Updated  Sept. 16, 2012.

When I started working on the metropolitan desk of The New York Times in 1997, the newsroom was using a publishing system known as Atex for text editing. Usernames were six characters long. The naming convention at the time was to take the first two letters of the staffer's given name and the first four letters of the surname. Patrick+LaForge=Palafo.

Not every Atex username had a mellifluous combination of consonants and vowels, but mine did. On a whim, I used it as a username on various sites in the early years of the Web and as an e-mail address with a succession of Internet service providers. The vaguely Italian-sounding but non-existent name was usually available, while my actual name was already being snapped up by my French-Canadian-Irish doppelgängers.

The Atex naming convention used by The Times was abandoned (along with Atex), but a few of us still use the naming convention in e-mail addresses.

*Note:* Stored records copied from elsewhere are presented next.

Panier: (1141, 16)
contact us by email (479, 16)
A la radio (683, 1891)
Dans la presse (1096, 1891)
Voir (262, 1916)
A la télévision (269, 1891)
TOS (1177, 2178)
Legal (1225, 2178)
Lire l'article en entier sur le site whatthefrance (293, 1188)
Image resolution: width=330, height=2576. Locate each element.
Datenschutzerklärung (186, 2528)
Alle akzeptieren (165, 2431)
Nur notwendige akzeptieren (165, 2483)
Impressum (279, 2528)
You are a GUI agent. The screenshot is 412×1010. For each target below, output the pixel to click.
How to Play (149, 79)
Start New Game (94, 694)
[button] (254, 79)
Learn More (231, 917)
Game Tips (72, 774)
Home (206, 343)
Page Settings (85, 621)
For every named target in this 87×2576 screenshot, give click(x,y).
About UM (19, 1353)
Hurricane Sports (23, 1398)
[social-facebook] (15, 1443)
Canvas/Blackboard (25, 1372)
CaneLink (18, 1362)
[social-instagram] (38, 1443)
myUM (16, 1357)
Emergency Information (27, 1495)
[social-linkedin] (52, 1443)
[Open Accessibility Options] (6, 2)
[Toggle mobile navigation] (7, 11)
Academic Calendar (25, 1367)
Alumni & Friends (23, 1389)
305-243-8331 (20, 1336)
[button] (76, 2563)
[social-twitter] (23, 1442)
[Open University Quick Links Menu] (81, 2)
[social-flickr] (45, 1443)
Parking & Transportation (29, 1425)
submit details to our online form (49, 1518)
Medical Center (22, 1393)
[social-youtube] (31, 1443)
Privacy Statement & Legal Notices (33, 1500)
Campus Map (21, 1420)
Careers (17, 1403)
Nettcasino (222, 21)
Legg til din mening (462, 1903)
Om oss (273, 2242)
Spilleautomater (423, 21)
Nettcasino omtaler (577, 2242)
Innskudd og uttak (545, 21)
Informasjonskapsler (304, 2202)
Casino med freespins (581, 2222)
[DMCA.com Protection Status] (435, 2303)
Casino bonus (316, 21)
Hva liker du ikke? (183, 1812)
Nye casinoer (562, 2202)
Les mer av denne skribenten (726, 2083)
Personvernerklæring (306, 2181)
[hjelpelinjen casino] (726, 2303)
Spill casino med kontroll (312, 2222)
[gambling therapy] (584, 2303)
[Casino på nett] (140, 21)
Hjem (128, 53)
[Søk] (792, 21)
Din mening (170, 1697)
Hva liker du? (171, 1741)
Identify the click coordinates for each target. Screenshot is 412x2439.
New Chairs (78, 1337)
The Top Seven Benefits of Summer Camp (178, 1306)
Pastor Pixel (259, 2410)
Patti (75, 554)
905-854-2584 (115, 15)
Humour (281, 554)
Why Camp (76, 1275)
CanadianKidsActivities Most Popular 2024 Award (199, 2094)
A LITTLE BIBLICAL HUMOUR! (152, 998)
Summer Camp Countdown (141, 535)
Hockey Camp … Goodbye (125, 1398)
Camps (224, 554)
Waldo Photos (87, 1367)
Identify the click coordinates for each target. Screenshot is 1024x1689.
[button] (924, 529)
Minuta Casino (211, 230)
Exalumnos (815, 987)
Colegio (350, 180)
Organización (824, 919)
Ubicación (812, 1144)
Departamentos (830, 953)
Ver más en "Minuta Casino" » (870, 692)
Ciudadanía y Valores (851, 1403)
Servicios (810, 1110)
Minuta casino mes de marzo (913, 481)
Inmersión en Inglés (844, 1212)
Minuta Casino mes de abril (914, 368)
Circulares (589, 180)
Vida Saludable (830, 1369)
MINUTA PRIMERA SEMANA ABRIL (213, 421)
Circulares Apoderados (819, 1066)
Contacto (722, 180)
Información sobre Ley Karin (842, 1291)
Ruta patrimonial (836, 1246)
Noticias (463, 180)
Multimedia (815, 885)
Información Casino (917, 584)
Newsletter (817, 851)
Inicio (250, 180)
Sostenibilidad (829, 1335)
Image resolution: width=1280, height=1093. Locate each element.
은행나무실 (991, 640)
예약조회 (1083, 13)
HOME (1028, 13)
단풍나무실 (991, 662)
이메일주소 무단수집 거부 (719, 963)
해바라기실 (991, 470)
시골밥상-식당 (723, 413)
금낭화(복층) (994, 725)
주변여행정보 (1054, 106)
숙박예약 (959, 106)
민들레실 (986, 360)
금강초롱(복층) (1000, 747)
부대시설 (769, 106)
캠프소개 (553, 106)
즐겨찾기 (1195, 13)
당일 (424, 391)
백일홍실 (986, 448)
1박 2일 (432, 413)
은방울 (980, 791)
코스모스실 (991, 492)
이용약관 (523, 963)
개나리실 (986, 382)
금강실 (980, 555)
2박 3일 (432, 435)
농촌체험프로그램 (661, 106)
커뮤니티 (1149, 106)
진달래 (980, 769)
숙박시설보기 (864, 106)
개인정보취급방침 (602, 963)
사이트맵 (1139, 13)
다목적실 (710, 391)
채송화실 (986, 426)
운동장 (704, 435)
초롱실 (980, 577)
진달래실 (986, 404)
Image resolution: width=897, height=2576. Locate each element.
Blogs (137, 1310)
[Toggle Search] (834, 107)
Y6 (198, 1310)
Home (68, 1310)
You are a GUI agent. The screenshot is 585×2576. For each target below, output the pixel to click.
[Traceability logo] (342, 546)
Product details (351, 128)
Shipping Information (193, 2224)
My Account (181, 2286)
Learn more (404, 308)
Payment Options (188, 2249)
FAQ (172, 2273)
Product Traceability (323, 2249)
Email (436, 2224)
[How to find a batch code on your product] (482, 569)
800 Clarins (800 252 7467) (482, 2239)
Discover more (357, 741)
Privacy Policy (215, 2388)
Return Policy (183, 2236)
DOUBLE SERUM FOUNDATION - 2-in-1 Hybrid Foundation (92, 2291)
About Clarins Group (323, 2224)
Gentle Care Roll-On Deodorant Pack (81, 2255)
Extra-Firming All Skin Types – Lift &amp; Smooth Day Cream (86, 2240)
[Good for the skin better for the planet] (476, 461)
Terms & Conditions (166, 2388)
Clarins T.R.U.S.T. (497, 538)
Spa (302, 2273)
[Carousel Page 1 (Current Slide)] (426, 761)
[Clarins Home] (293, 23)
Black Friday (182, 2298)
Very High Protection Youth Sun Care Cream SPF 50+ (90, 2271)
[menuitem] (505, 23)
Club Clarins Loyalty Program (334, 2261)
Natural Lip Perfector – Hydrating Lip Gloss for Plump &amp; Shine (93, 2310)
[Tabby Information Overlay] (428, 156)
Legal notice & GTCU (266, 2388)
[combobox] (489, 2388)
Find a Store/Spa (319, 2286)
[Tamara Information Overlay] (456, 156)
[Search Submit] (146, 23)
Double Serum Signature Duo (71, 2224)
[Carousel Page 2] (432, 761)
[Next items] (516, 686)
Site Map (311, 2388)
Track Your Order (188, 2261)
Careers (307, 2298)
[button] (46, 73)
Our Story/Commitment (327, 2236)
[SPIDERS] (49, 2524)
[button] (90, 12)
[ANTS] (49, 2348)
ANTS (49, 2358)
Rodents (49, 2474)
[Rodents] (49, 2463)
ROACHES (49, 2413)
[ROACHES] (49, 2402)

I have been a computer nerd and geek since a time before there was a Web, and I was a bit of an early Web pioneer, but I did not use the name for a blog until I started the earliest version of this one in 2008. Here's hoping I don't besmirch it in the permanent record for all time.

Regarding the pronunciation: Some people have been known to say PAL-ah-foe, but I prefer to stress the syllable that is also the first syllable of my surname: puh-LAAF-oh. Sort of like palazzo.